• _Supplied records_:
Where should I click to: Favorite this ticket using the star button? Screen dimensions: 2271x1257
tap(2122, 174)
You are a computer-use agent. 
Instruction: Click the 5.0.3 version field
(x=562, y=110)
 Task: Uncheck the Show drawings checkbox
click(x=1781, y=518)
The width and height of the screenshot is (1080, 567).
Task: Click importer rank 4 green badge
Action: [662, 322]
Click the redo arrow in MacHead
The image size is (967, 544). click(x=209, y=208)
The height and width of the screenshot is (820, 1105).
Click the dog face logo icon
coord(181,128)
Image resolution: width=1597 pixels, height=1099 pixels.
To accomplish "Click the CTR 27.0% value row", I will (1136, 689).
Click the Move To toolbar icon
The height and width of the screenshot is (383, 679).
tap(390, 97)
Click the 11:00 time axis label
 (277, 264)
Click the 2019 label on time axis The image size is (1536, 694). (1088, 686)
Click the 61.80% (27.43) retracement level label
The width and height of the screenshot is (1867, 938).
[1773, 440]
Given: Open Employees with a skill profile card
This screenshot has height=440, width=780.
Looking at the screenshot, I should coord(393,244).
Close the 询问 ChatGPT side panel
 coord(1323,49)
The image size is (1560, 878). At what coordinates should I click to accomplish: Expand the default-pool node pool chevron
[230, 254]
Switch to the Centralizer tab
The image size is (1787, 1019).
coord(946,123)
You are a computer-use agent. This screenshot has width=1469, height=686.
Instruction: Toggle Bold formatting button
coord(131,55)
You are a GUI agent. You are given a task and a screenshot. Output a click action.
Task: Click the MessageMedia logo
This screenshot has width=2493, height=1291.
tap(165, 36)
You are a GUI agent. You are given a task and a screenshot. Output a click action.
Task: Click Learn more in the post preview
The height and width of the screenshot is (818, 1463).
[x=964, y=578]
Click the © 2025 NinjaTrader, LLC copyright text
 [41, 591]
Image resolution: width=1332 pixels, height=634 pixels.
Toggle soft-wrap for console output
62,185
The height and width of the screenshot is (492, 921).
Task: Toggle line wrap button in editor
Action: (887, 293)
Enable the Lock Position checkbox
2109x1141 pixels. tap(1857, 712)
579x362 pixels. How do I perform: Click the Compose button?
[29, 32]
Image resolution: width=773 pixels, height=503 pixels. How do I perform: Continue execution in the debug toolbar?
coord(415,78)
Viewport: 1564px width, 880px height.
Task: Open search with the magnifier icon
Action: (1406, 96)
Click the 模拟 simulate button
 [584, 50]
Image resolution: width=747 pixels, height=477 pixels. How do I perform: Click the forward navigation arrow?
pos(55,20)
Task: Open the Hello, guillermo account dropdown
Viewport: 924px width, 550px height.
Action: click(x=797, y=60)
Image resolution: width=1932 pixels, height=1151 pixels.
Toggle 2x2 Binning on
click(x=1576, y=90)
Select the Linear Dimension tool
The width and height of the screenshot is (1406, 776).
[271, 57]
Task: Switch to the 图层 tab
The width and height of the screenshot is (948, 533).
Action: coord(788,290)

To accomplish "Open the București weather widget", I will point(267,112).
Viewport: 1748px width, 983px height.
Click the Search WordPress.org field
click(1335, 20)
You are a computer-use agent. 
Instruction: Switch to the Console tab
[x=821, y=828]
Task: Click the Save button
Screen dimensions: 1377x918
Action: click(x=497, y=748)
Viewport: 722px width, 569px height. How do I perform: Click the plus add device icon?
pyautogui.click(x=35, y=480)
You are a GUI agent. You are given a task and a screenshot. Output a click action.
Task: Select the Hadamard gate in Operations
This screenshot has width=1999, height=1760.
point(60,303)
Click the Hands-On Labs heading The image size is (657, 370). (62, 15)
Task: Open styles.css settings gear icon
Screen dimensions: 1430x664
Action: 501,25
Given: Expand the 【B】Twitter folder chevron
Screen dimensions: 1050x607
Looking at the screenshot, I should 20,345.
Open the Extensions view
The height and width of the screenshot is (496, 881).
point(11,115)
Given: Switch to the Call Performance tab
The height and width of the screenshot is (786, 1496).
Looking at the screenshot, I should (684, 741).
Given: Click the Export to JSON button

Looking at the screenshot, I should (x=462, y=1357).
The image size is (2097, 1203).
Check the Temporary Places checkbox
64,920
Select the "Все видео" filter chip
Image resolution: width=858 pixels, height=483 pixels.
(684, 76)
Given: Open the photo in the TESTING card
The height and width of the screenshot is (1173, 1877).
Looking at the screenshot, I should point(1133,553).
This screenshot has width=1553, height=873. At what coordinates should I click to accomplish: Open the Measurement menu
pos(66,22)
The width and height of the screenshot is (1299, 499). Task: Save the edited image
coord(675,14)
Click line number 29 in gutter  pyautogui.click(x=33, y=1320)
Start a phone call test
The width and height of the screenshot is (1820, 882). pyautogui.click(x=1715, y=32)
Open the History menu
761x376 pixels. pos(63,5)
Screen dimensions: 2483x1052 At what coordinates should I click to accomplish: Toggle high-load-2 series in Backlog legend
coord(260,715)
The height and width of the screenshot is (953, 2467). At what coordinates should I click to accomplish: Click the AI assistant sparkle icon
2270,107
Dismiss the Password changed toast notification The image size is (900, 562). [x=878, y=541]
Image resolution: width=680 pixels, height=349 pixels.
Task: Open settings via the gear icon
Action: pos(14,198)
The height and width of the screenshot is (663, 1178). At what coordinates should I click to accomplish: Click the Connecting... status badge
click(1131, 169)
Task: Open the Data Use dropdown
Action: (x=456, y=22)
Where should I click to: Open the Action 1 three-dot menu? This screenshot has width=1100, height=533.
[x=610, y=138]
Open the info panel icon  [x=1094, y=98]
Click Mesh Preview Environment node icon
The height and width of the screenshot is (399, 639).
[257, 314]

• _Work required_: Retype word for word the line above with "The height and width of the screenshot is (663, 1178)." and all lines after it, nothing else.

• _Your solution_:
The height and width of the screenshot is (663, 1178). At what coordinates should I click to accomplish: Click the Connecting... status badge
click(1131, 169)
Task: Open the Data Use dropdown
Action: (x=456, y=22)
Where should I click to: Open the Action 1 three-dot menu? This screenshot has width=1100, height=533.
[x=610, y=138]
Open the info panel icon  [x=1094, y=98]
Click Mesh Preview Environment node icon
The height and width of the screenshot is (399, 639).
[257, 314]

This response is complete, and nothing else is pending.